The European Medicines Agency (EMA) has scheduled an ‘exceptional meeting’ of its Committee for Medicinal Products for Human Use (CHMP) on 21 December to review additional data for Pfizer/BioNTech’s COVID-19 vaccine.
The move to bring the review forward comes after the vaccine, BNT162b2, gained approval in the US last week and earlier this month in the UK.
The meeting was originally scheduled for 29 December, and the EMA added that this meeting will still take place if needed, but that the CHMP is hoping to conclude the review on 21 December, if possible.
“The CHMP will conclude its assessment at the earliest possible time, only once the data on the quality, safety and effectiveness of the vaccine is sufficiently robust and complete to determine whether the vaccine’s benefits outweigh its risks,” the EMA said in a statement.

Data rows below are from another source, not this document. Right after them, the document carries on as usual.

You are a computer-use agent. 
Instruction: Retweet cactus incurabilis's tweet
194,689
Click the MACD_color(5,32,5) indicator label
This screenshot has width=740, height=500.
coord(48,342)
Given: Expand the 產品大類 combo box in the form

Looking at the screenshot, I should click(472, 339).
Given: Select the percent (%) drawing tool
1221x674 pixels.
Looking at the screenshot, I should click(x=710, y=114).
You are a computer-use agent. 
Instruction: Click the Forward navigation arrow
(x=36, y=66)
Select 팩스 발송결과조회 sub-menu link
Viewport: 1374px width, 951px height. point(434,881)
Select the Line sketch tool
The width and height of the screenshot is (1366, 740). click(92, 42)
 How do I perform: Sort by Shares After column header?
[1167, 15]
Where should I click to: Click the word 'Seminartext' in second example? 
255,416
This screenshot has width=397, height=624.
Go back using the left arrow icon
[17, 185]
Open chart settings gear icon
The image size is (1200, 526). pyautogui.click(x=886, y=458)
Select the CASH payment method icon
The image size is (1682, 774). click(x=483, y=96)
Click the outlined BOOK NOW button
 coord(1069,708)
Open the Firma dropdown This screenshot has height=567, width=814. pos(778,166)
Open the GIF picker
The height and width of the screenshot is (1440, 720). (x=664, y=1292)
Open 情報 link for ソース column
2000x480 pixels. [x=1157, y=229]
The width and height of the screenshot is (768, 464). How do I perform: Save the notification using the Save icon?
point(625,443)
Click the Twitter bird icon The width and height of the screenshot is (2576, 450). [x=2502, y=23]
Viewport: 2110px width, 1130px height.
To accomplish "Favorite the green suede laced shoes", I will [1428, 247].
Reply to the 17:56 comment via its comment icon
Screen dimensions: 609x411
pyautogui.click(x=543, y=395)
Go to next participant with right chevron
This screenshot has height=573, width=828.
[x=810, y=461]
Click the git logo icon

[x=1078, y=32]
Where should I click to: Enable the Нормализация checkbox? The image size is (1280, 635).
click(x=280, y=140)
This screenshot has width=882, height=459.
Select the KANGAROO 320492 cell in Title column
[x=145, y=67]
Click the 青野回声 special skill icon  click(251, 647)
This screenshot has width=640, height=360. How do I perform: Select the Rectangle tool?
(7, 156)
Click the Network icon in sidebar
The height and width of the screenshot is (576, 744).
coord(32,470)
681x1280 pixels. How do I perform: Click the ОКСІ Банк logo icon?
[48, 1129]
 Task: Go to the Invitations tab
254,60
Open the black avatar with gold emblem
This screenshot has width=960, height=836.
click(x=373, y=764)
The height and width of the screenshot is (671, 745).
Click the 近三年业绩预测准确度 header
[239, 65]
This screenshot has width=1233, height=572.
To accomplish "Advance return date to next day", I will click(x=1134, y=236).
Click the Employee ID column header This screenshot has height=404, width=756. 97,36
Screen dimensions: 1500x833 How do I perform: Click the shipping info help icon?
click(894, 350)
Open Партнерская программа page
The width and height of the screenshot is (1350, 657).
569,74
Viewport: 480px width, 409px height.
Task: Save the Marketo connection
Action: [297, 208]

Yesterday Germany’s health minister Jens Spahn said that the “goal is to get approval before Christmas”, adding that “we want to start vaccinating in Germany before the end of the year”.
In a tweet sent yesterday, European Commission (EC) president Ursula von der Leyen also said that it is “likely that the first Europeans will be vaccinated before the end [of] 2020”.
Last month, the EC signed a contract with Pfizer/BioNTech for the initial purchase of 200 million doses on behalf of all EU member states. This includes an option to secure an additional 100 million doses, set to be supplied when the vaccine has been proven ‘safe and effective’ against COVID-19.
As part of that contract, EU member states can donate doses of the vaccine to lower and middle-income countries or redirect them to other EU countries.
On 15 December, Germany, France, Italy and five other EU state issued a joint statement saying that they will coordinate the start of their COVID-19 vaccination campaigns.
“We agree to coordinate the launch of the vaccination campaign and to rapidly share information between competent national authorities,” the ministers said in a statement released by the Italian Ministry of Health.